Assigned task: A faithful copy is required. Print each line of the data exactly and omit the pictures.

Records provided:

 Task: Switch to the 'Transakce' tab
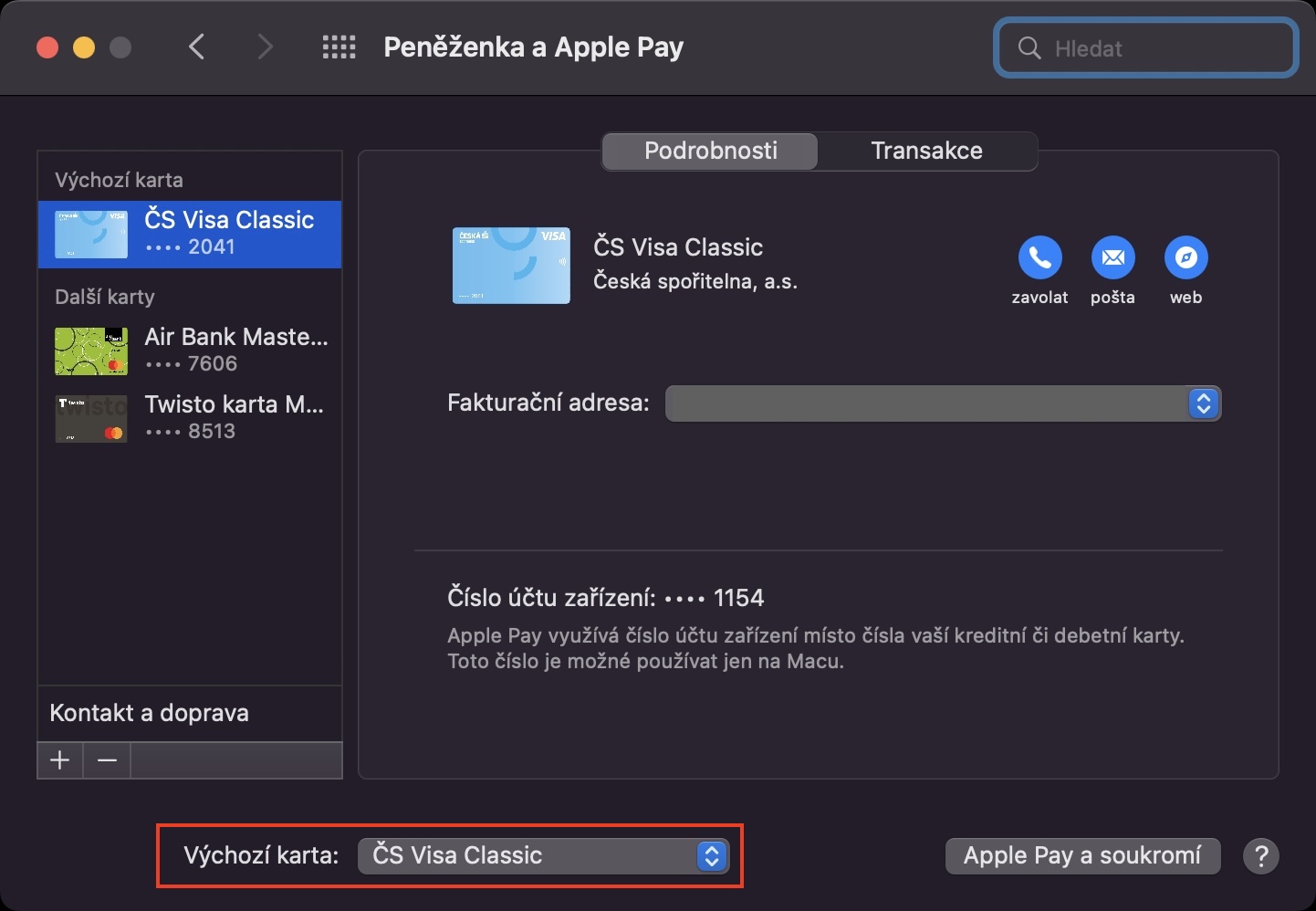coord(926,151)
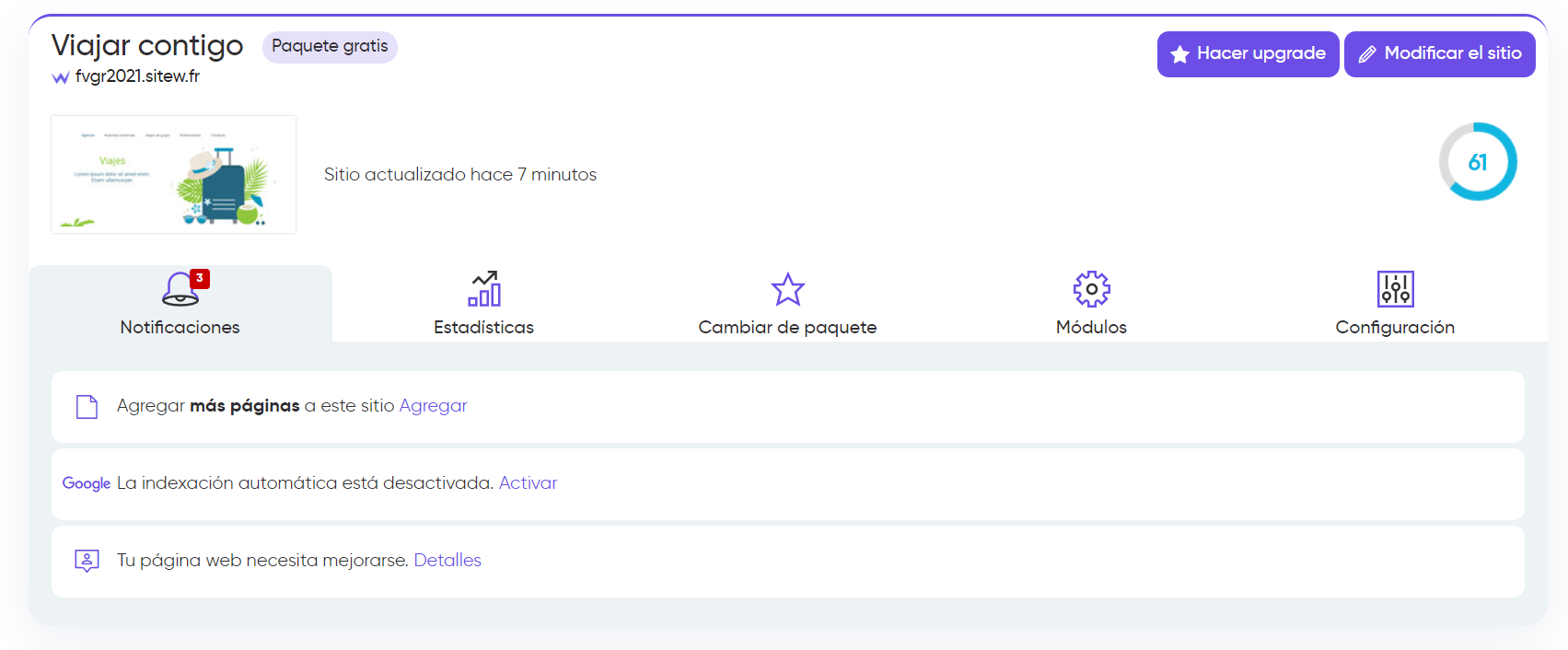Click the circular score gauge showing 61
This screenshot has width=1568, height=650.
1477,162
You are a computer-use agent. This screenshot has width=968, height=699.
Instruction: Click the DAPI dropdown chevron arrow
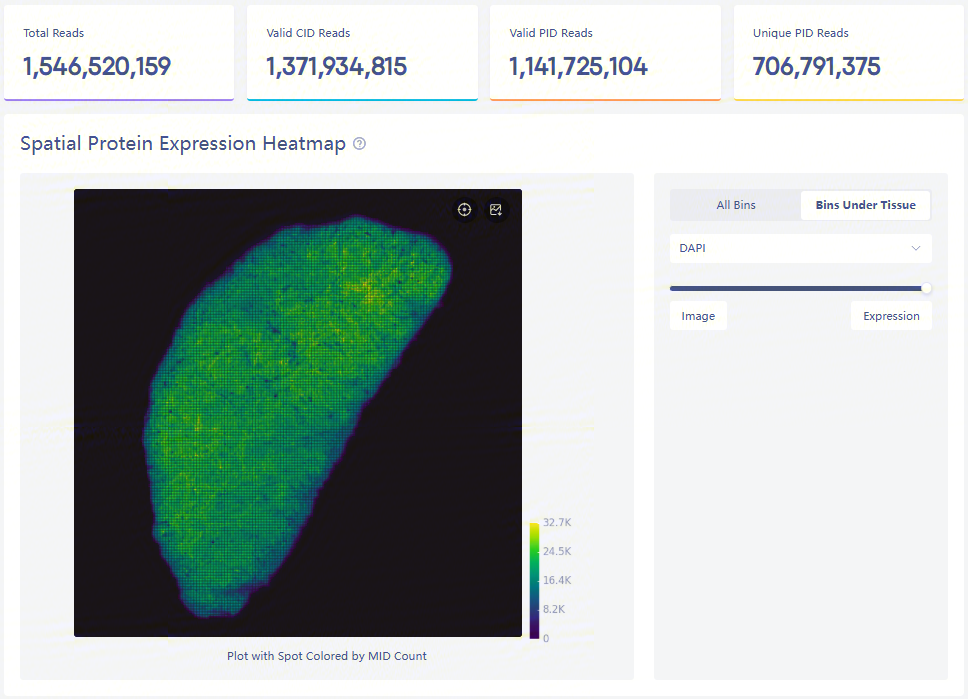[x=915, y=248]
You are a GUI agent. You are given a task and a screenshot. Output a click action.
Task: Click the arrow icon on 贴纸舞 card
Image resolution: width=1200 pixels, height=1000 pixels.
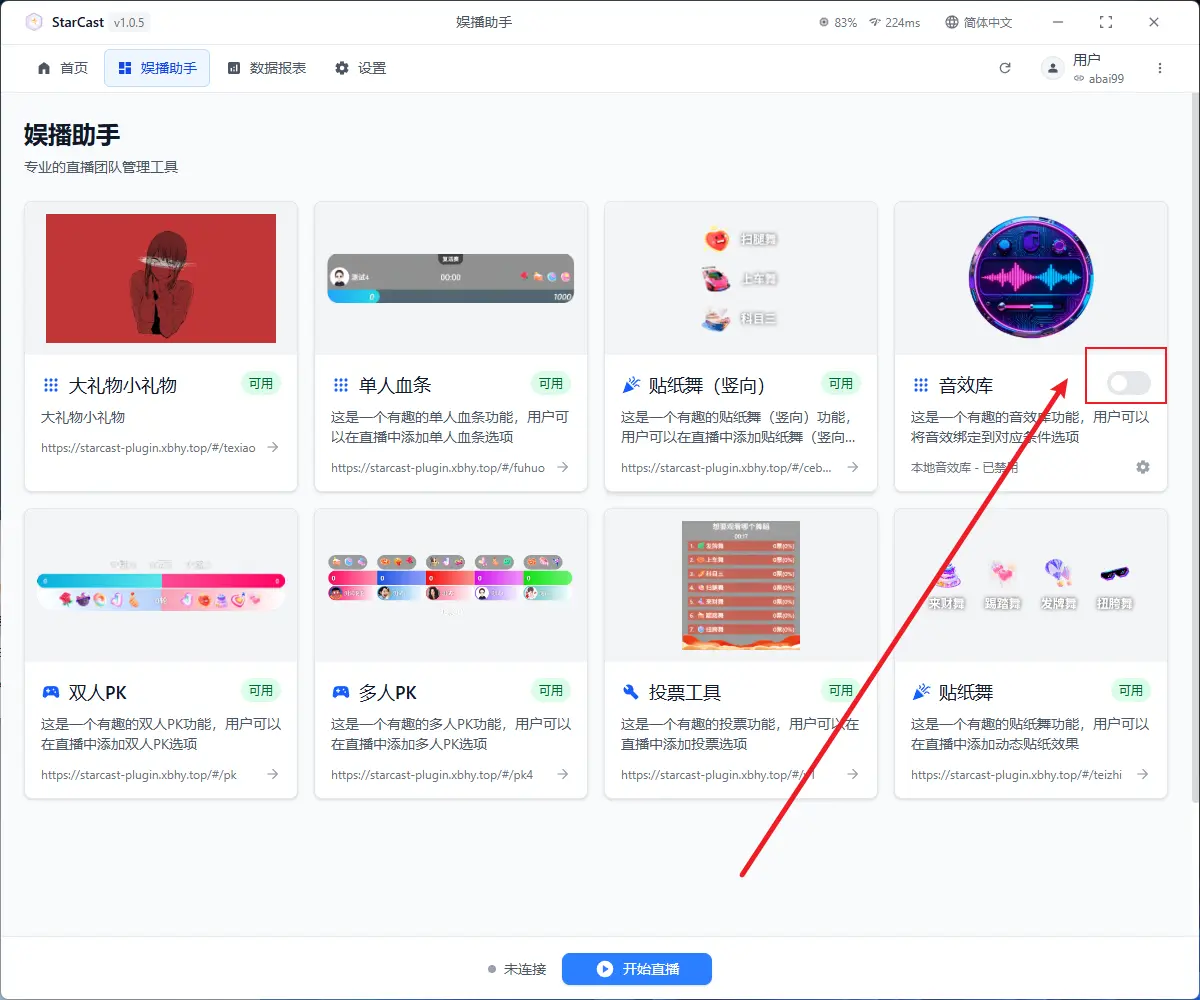click(1143, 774)
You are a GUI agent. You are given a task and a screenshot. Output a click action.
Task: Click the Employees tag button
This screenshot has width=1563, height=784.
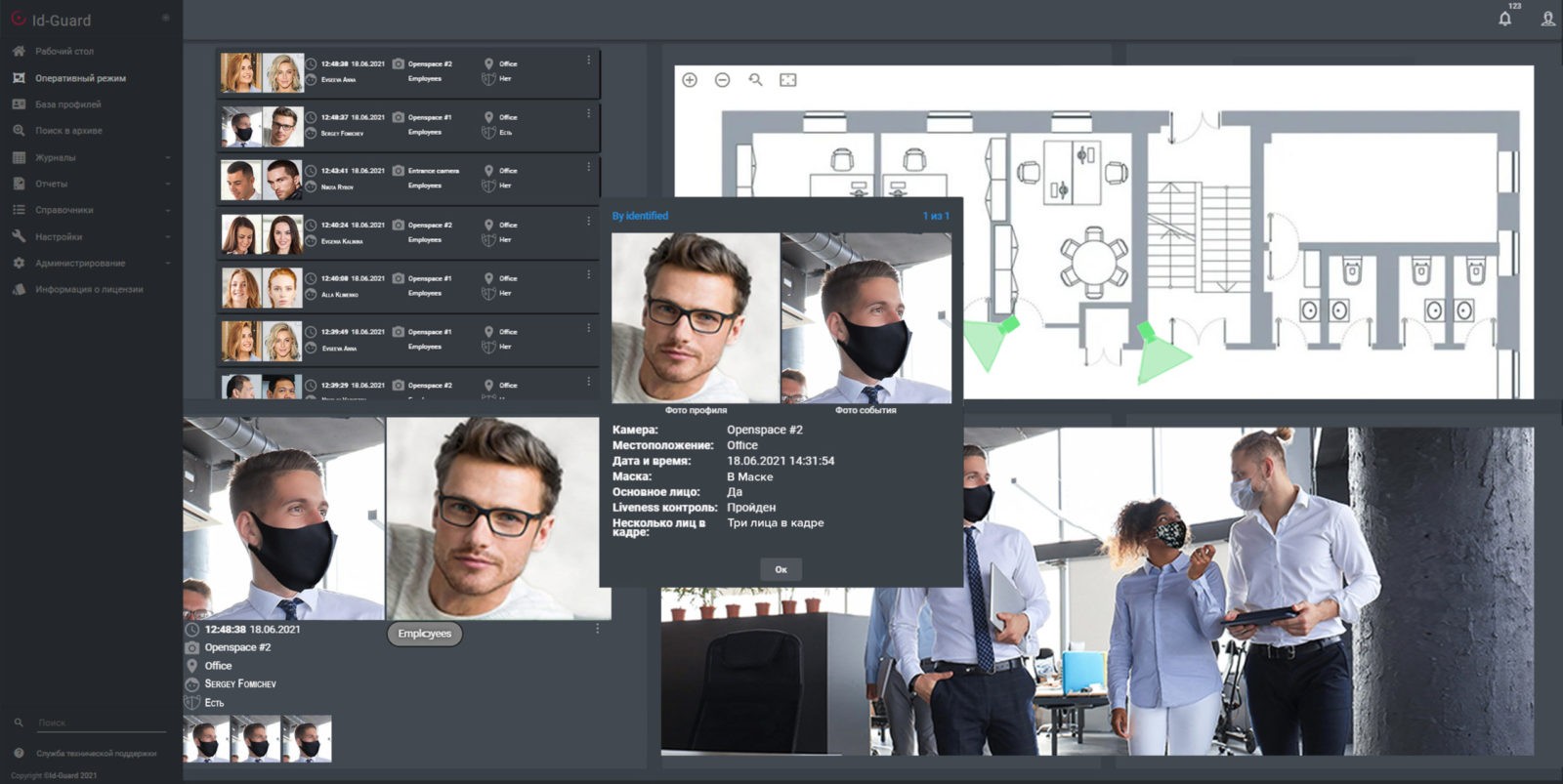click(x=425, y=634)
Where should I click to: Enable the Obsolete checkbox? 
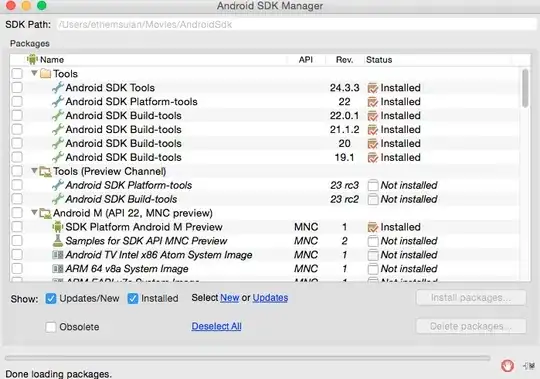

Exercise response:
 Task: Switch to the 'Transakce' tab
coord(926,151)
Click the circular score gauge showing 61
This screenshot has width=1568, height=650.
1477,162
You are a computer-use agent. This screenshot has width=968, height=699.
Instruction: Click the DAPI dropdown chevron arrow
[x=915, y=248]
You are a GUI agent. You are given a task and a screenshot. Output a click action.
Task: Click the arrow icon on 贴纸舞 card
Image resolution: width=1200 pixels, height=1000 pixels.
click(1143, 774)
You are a GUI agent. You are given a task and a screenshot. Output a click action.
Task: Click the Employees tag button
This screenshot has width=1563, height=784.
click(x=425, y=634)
Where should I click to: Enable the Obsolete checkbox? 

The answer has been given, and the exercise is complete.